BTW, I am a resident of VA, but a native of the GREAT state of Tennessee, where we are not sorry for slavery yet...LOL...only kidding! :p
 
#98
#98
Great to cya again OWB...actually, as a resident of Virginia as you are, I was pretty proud to read about this declaration. What about you? I mean, I concede it has little genuine bearing on the hearts and minds of contemporary whites or blacks, but - let me put it this way - it's alot better than NEVER having said "Virginia is sorry for having actively engaged in one of the basest examples of human rights violations in human history," isn't it?
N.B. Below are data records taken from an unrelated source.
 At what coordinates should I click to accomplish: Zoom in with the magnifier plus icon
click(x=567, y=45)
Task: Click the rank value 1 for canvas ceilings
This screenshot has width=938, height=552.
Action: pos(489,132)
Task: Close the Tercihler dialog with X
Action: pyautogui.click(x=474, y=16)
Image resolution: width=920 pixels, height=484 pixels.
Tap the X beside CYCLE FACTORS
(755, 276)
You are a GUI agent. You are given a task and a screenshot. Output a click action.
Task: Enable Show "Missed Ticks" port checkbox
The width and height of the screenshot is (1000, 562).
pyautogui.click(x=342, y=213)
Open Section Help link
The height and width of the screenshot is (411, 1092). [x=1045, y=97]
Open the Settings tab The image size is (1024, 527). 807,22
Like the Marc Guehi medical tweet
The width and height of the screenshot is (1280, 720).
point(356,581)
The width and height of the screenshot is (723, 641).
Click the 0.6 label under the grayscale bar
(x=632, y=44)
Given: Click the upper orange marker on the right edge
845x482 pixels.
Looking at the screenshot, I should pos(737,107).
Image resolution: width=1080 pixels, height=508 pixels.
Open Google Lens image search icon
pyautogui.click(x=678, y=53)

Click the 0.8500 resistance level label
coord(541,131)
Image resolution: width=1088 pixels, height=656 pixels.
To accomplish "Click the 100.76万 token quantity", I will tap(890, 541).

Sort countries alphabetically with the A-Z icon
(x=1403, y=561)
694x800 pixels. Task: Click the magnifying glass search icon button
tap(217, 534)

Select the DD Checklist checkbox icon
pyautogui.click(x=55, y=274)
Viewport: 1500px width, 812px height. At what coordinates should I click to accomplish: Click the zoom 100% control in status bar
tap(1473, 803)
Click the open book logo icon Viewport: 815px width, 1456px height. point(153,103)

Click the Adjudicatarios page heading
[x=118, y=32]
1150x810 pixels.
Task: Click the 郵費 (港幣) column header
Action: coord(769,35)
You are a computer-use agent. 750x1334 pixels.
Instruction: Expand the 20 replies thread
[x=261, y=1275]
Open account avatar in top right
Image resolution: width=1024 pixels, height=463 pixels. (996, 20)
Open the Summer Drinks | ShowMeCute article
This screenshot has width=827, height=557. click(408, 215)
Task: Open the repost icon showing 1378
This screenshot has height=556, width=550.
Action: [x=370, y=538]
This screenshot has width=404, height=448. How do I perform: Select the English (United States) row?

BTW, I am a resident of VA, but a native of the GREAT state of Tennessee, where we are not sorry for slavery yet...LOL...only kidding! :p

I think VA should apologize when the African countries, whose actions also contributed to the slave trade, do the same.
 
#99
#99
hey you wonderful group of guy's!! im back to tick you off some more!!lol...i know ya'll had to miss all my wisdom and political insights about what is wrong with this world we live in...haha.. see i have a sense of humor, im not a total b-word!!! alright here's my question. since we are all sorry for the slavery thing and all are you guy's okay with the NAACP wanting all public school's that are named after former president's ( washington, jefferson etc...) that owned slaves to be stripped of those presidents names? and one more small question then i will sit back and read all your wonderful insults. does it not bother you just a little bit that it took over 60yrs. to have a memorial set up on the washington mall for WW2 vets, but it only took half that time to get a monument approved for MLK? now dont get me wrong, i believe MLK was a great American and deserves certain recognition and honor. but i do believe the men and women who gave their lives for our country in WW2 should have been given priority here. and i believe MLK would have agreed with me on this one.....
 
hey you wonderful group of guy's!! im back to tick you off some more!!lol...i know ya'll had to miss all my wisdom and political insights about what is wrong with this world we live in...haha.. see i have a sense of humor, im not a total b-word!!! alright here's my question. since we are all sorry for the slavery thing and all are you guy's okay with the NAACP wanting all public school's that are named after former president's ( washington, jefferson etc...) that owned slaves to be stripped of those presidents names? and one more small question then i will sit back and read all your wonderful insults. does it not bother you just a little bit that it took over 60yrs. to have a memorial set up on the washington mall for WW2 vets, but it only took half that time to get a monument approved for MLK? now dont get me wrong, i believe MLK was a great American and deserves certain recognition and honor. but i do believe the men and women who gave their lives for our country in WW2 should have been given priority here. and i believe MLK would have agreed with me on this one.....
I believe the time taken to get something right is immaterial once it is done.